- [Entries supplied]:
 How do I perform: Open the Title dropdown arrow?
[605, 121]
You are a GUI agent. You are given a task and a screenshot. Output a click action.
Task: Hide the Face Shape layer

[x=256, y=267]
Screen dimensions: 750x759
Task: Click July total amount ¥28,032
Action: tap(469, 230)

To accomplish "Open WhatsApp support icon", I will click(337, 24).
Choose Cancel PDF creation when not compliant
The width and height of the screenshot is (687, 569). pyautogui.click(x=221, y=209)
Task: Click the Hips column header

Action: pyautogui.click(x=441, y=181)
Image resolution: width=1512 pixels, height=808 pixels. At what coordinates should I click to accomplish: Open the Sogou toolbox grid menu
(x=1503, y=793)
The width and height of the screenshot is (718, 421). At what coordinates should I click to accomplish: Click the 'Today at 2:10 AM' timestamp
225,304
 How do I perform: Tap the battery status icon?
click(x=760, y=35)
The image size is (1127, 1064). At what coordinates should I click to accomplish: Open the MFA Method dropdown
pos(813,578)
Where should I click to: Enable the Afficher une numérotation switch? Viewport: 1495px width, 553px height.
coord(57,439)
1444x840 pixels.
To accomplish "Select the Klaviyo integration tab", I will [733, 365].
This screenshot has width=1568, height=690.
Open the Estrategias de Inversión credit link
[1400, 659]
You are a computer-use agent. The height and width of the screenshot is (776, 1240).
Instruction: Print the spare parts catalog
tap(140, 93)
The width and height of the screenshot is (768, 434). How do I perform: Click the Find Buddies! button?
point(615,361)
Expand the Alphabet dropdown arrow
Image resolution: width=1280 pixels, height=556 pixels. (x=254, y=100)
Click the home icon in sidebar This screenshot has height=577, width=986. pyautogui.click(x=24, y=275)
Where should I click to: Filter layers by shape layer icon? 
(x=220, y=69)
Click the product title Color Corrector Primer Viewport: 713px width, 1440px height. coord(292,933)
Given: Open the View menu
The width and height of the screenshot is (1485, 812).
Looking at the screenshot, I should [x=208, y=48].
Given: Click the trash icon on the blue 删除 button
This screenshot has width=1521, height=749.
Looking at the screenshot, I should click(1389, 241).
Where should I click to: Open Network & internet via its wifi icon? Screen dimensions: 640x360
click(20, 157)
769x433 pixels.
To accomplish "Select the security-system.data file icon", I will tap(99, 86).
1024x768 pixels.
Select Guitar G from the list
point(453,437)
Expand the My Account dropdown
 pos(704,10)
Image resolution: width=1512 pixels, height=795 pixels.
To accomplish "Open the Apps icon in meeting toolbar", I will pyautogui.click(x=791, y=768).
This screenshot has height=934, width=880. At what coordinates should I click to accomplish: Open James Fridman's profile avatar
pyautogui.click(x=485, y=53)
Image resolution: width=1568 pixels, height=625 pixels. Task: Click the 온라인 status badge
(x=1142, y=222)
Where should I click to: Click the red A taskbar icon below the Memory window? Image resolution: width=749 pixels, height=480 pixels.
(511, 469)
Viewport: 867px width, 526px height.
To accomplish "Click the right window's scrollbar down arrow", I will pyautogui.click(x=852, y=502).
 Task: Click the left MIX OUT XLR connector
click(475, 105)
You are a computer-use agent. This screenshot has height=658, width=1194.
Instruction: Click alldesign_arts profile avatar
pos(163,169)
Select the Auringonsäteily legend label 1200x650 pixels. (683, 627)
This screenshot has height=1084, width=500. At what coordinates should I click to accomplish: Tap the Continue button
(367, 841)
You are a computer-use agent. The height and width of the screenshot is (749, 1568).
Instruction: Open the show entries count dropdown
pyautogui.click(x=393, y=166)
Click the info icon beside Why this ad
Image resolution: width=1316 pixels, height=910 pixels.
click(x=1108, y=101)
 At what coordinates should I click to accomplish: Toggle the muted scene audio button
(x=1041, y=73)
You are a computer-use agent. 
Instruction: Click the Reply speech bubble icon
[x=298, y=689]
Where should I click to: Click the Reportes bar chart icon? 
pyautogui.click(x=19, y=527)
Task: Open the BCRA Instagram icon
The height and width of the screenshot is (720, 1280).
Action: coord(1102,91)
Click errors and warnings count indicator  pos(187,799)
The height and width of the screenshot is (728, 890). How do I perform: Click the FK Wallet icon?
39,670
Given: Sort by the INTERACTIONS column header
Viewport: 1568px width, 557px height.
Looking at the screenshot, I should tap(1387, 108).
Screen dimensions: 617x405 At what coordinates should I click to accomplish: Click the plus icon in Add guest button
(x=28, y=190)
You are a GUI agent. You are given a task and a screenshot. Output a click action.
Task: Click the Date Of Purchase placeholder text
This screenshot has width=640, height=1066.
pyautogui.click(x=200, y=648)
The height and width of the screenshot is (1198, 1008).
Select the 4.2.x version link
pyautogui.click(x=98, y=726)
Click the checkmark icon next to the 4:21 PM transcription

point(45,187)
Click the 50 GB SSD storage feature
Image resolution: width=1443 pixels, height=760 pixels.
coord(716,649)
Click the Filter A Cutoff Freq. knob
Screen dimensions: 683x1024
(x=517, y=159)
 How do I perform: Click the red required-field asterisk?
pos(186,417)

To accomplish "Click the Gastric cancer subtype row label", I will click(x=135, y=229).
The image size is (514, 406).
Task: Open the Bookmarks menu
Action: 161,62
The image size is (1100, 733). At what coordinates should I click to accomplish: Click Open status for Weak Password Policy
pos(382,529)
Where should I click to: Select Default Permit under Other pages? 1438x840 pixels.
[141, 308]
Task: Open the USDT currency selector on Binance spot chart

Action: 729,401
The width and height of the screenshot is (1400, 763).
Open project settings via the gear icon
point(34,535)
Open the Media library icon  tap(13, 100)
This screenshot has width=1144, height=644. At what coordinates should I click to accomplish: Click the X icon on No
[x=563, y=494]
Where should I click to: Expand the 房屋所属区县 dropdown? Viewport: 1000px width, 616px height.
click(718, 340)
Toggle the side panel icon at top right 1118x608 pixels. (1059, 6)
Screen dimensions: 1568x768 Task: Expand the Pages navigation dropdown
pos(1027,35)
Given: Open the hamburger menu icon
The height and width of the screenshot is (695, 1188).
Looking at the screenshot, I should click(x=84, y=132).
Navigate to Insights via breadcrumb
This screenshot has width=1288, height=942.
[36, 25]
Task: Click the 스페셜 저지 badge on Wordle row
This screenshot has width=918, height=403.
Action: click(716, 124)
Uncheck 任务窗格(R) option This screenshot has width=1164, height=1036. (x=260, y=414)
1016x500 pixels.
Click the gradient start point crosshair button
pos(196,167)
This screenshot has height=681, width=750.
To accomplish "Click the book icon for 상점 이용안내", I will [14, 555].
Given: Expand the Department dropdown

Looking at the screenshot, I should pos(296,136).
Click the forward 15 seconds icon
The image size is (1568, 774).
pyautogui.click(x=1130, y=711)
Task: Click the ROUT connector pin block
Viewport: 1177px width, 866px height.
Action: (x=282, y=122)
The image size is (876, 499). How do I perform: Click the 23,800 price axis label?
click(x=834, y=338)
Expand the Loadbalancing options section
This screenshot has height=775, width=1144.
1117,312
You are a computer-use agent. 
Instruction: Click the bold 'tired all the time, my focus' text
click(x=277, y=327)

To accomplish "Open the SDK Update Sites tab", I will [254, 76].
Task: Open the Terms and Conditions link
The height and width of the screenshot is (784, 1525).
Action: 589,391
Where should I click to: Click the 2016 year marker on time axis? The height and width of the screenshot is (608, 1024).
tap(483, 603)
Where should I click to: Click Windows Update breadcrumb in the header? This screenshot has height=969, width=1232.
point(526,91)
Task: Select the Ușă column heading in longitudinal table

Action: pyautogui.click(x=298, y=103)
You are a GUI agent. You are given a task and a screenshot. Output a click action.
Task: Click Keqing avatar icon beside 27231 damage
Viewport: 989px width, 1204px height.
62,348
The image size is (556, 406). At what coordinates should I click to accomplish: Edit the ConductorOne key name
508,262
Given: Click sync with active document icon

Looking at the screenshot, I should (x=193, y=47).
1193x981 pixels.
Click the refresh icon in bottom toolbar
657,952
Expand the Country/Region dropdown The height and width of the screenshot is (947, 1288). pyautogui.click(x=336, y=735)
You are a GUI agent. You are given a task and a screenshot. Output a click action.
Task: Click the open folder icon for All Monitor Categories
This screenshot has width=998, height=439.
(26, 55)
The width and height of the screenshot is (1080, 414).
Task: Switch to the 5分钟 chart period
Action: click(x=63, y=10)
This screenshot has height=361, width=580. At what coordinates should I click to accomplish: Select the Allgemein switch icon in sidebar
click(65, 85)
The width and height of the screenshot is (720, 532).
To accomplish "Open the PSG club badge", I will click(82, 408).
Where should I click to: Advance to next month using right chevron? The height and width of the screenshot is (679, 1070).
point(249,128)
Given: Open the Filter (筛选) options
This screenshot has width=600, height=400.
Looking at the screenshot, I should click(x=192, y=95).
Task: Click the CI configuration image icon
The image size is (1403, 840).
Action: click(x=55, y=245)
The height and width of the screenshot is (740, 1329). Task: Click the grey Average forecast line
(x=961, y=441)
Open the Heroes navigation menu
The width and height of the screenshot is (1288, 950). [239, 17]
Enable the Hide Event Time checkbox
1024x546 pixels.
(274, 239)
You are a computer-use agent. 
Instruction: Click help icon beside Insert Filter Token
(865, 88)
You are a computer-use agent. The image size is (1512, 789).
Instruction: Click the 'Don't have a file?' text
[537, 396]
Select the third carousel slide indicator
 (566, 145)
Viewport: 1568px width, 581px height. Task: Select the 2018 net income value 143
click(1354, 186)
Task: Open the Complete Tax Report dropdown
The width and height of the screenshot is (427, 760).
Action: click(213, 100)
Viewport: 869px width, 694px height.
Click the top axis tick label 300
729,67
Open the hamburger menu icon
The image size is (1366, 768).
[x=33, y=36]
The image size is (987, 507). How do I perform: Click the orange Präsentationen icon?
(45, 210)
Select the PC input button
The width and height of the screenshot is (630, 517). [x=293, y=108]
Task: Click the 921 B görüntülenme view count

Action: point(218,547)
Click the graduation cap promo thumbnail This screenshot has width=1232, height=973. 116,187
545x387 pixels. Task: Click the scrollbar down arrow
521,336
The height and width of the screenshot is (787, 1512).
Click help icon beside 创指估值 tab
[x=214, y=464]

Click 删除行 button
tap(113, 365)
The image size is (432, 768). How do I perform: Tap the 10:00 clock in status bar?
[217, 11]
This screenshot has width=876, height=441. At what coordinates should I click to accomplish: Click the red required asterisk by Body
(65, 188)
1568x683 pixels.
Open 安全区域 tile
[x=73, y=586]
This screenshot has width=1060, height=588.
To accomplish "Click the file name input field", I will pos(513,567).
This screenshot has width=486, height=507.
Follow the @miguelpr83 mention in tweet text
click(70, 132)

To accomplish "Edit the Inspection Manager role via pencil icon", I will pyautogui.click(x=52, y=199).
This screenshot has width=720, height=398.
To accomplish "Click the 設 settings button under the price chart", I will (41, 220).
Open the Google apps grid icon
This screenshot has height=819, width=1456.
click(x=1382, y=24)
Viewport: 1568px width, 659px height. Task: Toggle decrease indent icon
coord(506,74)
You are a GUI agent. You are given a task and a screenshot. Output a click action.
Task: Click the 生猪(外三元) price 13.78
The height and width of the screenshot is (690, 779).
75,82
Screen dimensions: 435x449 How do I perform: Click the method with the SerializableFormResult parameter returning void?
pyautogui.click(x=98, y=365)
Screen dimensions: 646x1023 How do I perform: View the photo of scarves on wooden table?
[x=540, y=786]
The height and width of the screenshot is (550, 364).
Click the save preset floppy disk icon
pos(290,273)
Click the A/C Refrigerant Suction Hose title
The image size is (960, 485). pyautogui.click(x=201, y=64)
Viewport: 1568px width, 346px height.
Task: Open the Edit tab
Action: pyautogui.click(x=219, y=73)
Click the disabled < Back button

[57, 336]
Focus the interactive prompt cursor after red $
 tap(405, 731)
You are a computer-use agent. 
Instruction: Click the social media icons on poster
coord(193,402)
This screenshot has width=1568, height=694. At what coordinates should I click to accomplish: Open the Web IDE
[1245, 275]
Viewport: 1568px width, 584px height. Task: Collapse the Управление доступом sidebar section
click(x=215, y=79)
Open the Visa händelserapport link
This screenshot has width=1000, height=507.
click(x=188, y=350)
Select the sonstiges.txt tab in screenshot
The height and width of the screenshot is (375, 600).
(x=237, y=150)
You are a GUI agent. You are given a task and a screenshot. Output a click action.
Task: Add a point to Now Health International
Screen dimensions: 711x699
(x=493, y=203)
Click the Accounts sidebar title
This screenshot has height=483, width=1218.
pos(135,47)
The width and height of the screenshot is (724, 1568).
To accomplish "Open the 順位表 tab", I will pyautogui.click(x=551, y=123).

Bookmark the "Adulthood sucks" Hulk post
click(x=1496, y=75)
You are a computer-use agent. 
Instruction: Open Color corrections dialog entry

- [Aim of the exercise]: Would you print, exactly as written, every line above from the one holding "How do I perform: Click the red" through the one holding "Open the Media", with both included and no other lines?

- [Answer for the task]:
 How do I perform: Click the red required-field asterisk?
pos(186,417)

To accomplish "Click the Gastric cancer subtype row label", I will click(x=135, y=229).
The image size is (514, 406).
Task: Open the Bookmarks menu
Action: 161,62
The image size is (1100, 733). At what coordinates should I click to accomplish: Click Open status for Weak Password Policy
pos(382,529)
Where should I click to: Select Default Permit under Other pages? 1438x840 pixels.
[141, 308]
Task: Open the USDT currency selector on Binance spot chart

Action: 729,401
The width and height of the screenshot is (1400, 763).
Open project settings via the gear icon
point(34,535)
Open the Media library icon  tap(13, 100)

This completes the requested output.